— Exercise directions —
This task calls for copying every line of the records that includes the word "width".

— Screenshot grounding data —
*** Block opens ***

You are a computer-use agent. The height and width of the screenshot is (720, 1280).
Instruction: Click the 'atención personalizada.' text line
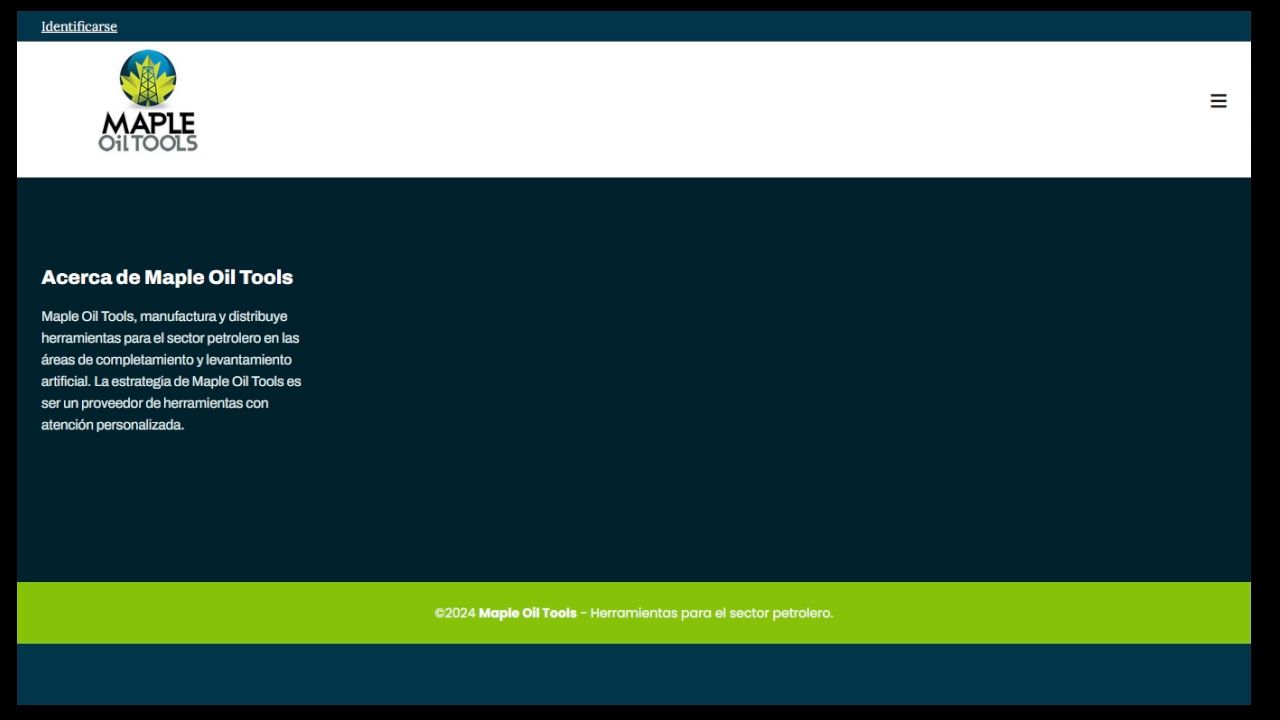tap(112, 425)
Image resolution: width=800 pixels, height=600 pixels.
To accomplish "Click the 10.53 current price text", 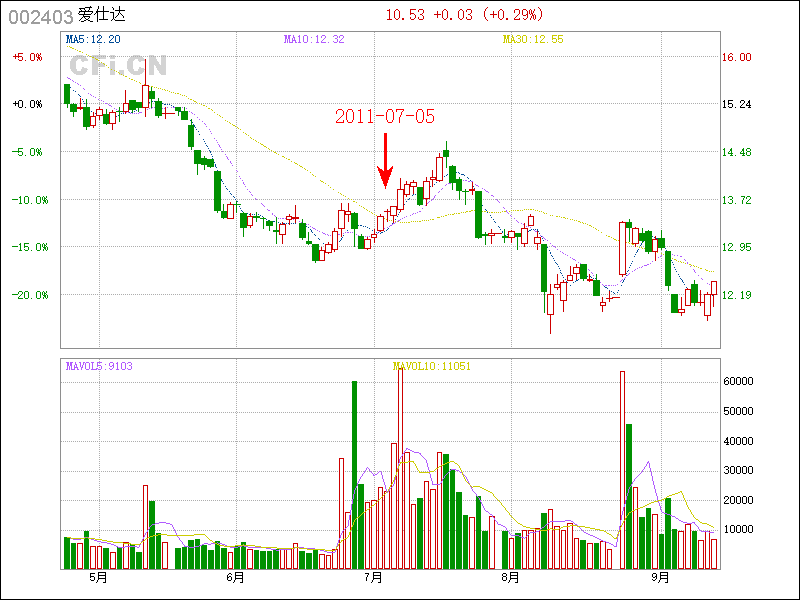I will click(x=405, y=15).
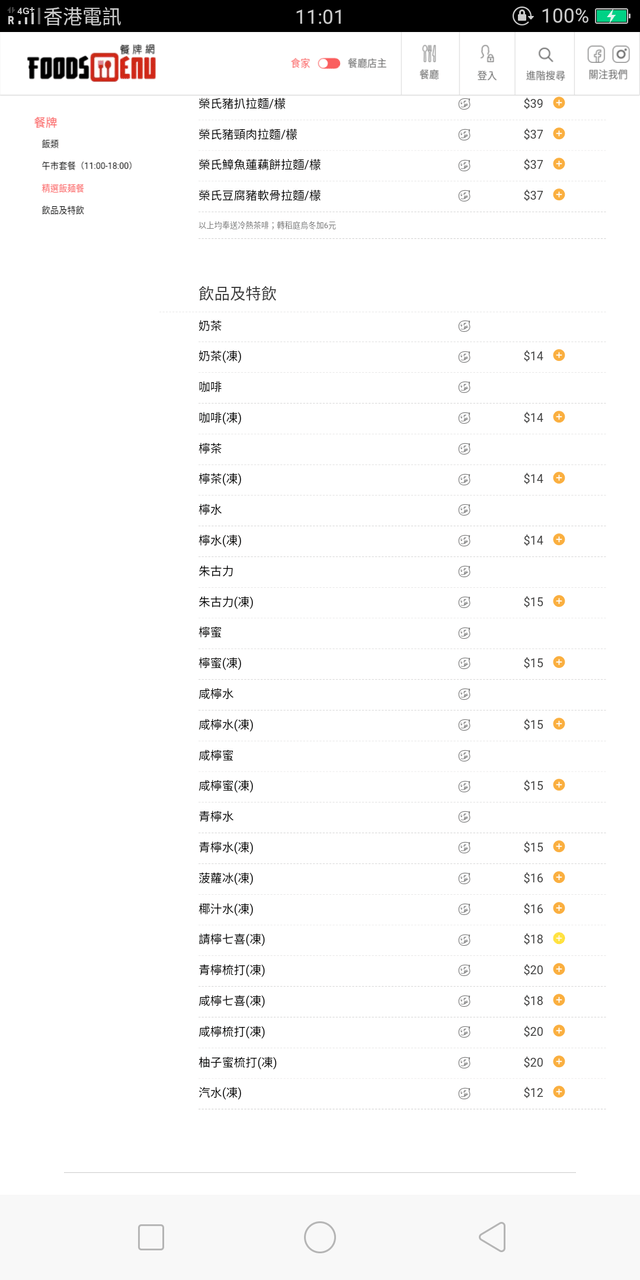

*** Block closes ***

— Exercise response —
You are a computer-use agent. The height and width of the screenshot is (720, 1280).
Image resolution: width=800 pixels, height=600 pixels.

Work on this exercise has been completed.